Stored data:
#####

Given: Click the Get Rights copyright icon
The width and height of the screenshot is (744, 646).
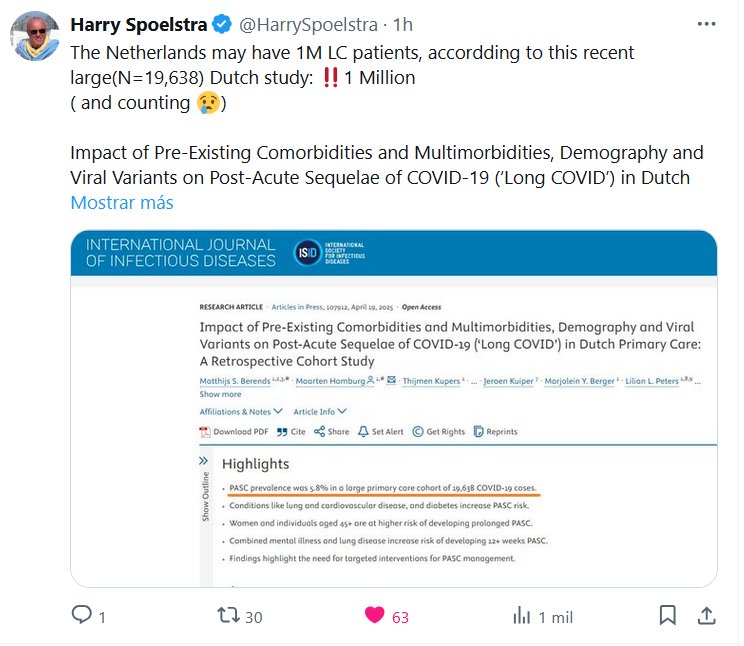Looking at the screenshot, I should click(418, 431).
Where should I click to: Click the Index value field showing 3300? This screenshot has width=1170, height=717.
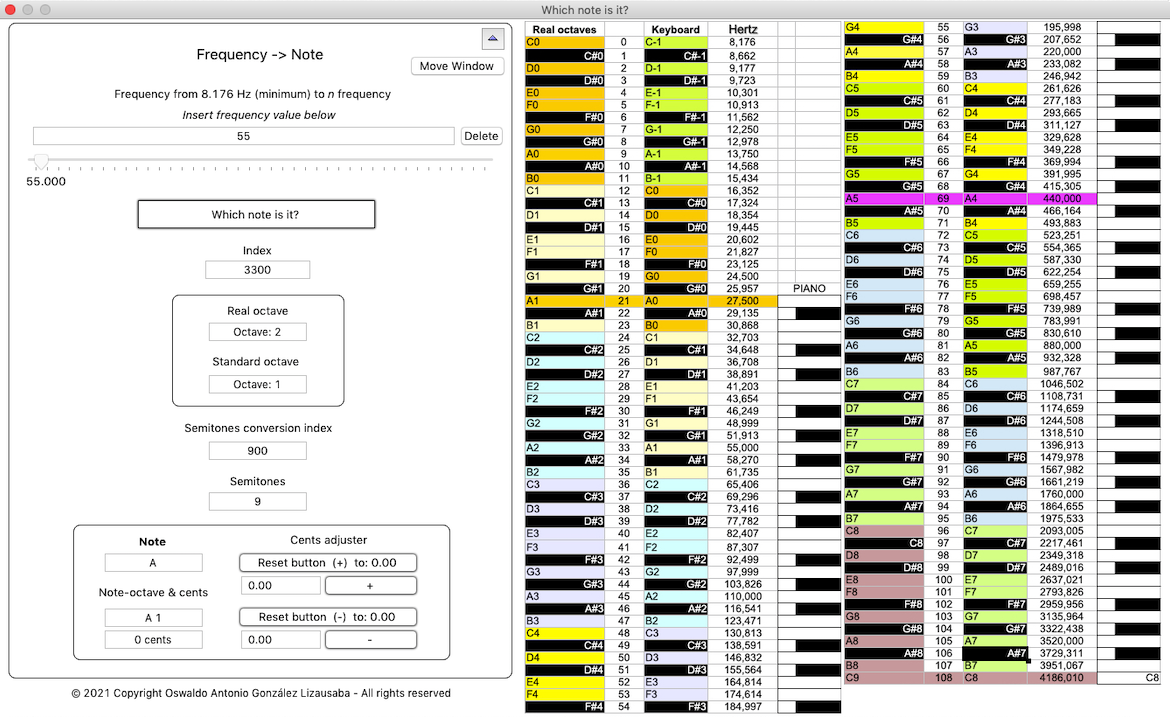257,270
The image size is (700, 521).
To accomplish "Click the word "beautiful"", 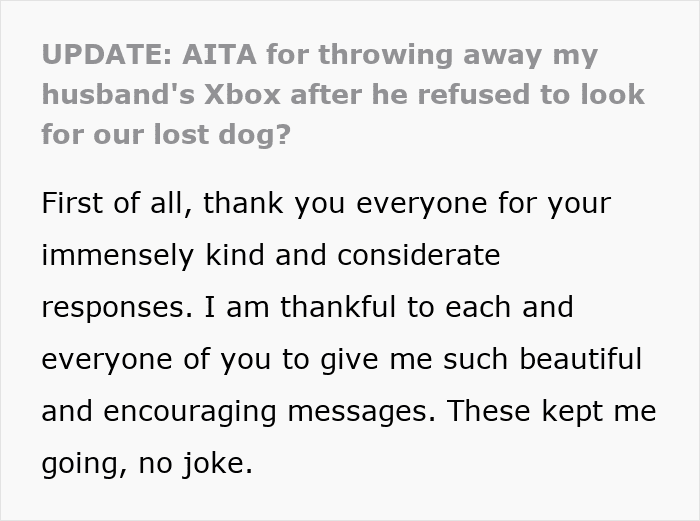I will (x=584, y=359).
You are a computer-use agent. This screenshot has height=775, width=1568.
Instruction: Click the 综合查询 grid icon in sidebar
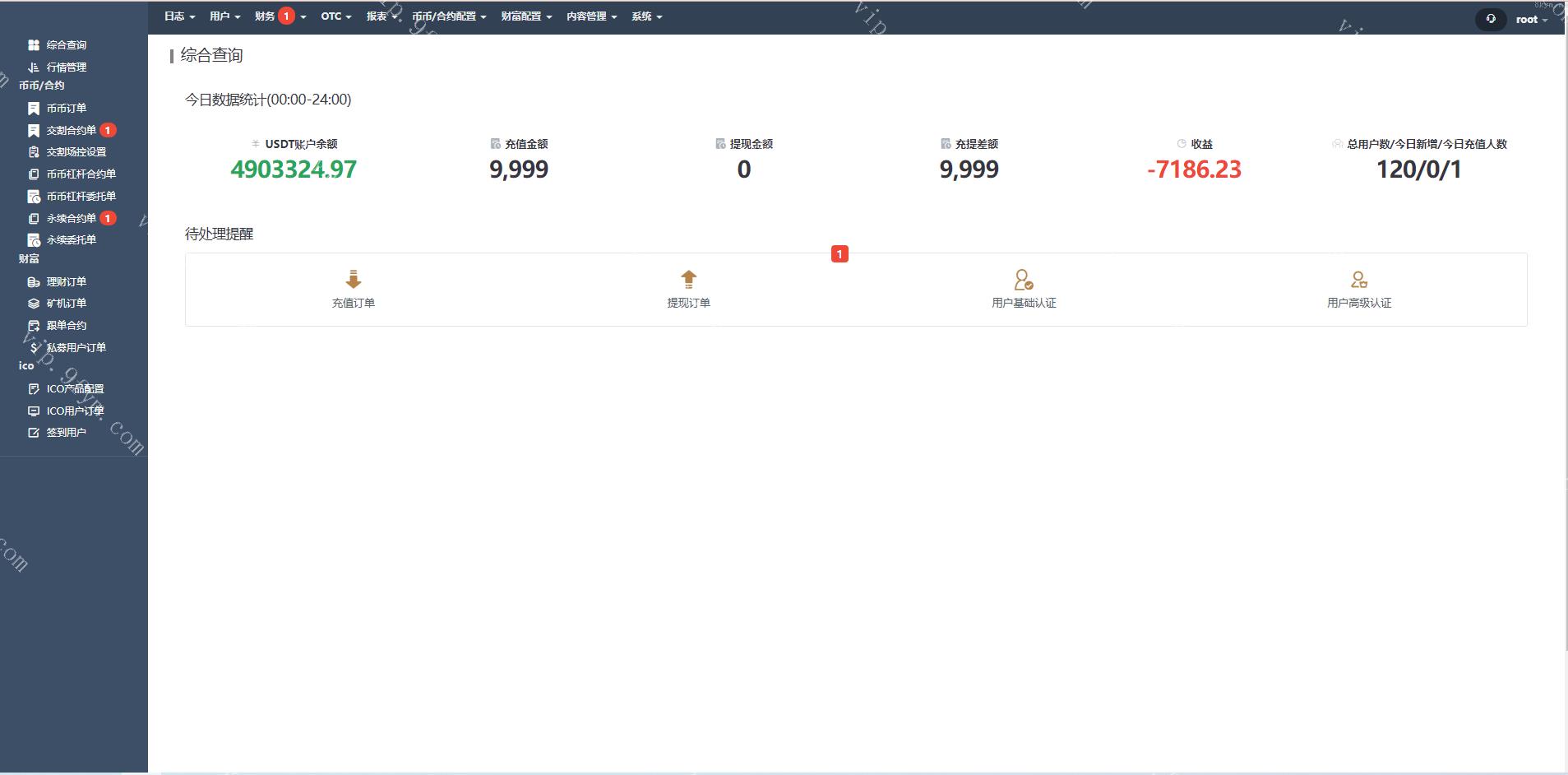tap(34, 45)
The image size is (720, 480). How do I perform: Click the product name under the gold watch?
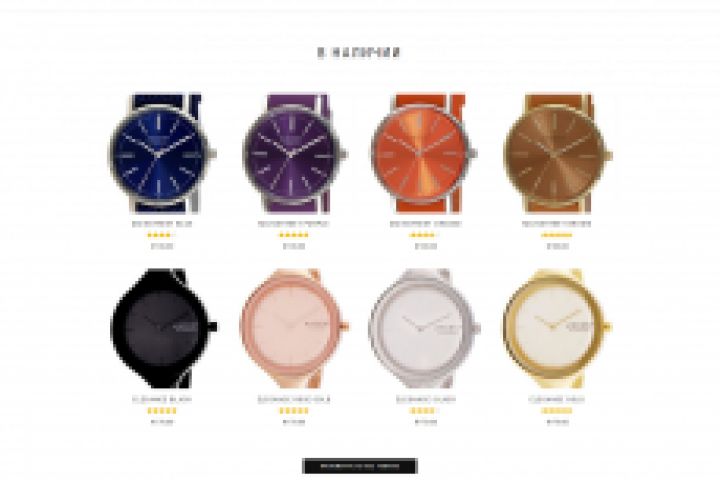pos(557,399)
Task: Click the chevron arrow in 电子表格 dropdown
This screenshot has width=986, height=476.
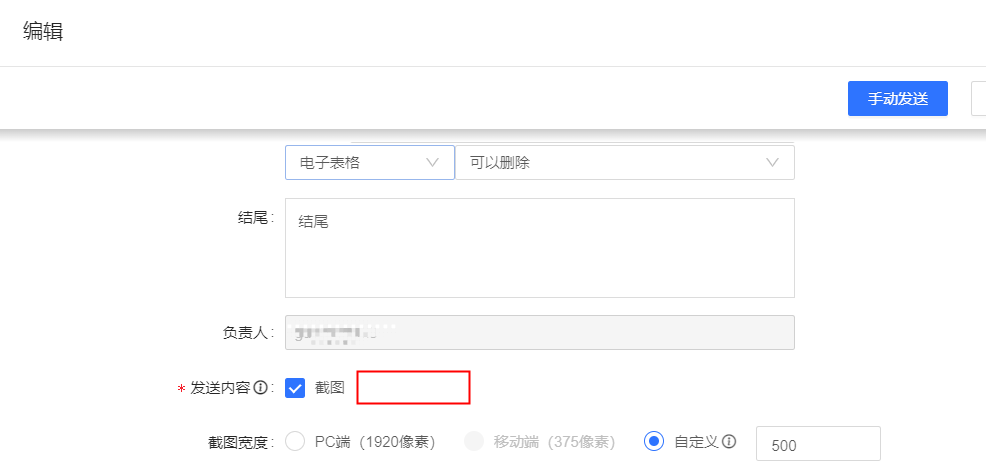Action: coord(433,162)
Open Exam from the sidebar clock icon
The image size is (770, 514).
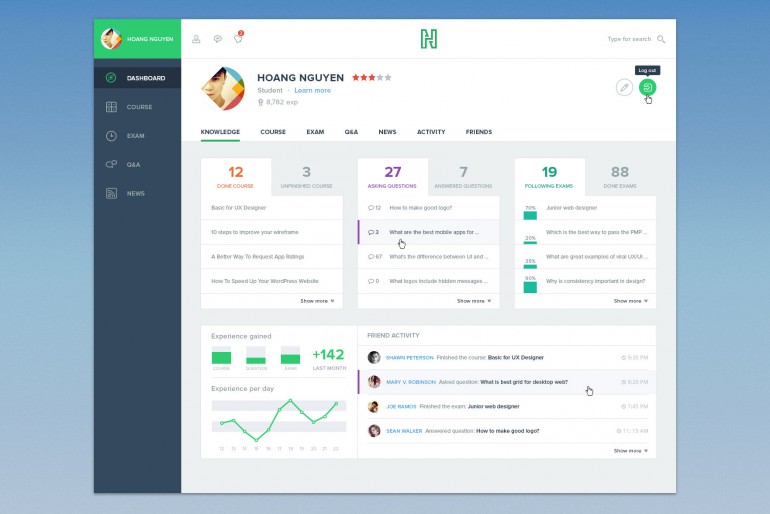(137, 136)
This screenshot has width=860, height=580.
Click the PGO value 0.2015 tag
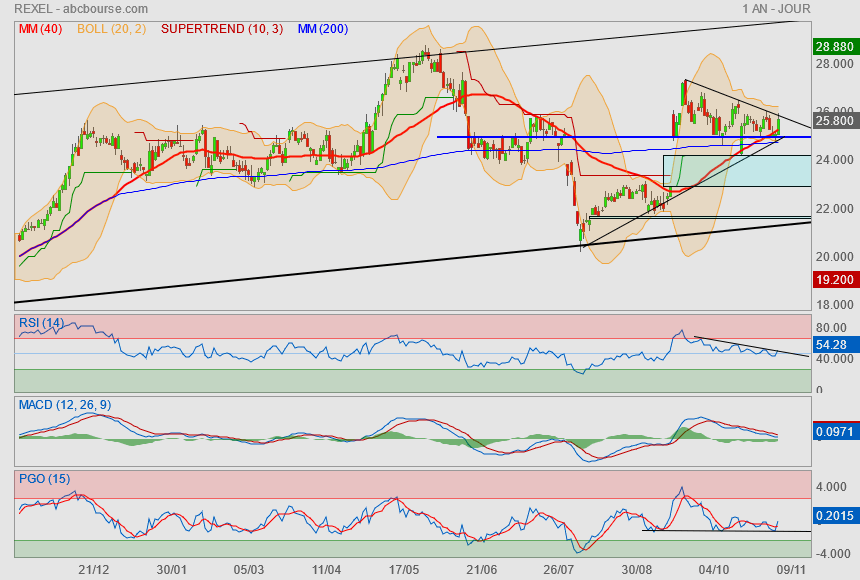click(x=833, y=515)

#####

* [Exercise requirements]:
Would you reproduce, exactly and with nothing added, every line from the beginning of the entries above through the line that contains "The image size is (700, 521).", both included, leaving out the pictures?

* [Answer for this exercise]:
Given: Click the Get Rights copyright icon
The width and height of the screenshot is (744, 646).
Looking at the screenshot, I should click(418, 431).
Where should I click to: Click the Index value field showing 3300? This screenshot has width=1170, height=717.
257,270
The image size is (700, 521).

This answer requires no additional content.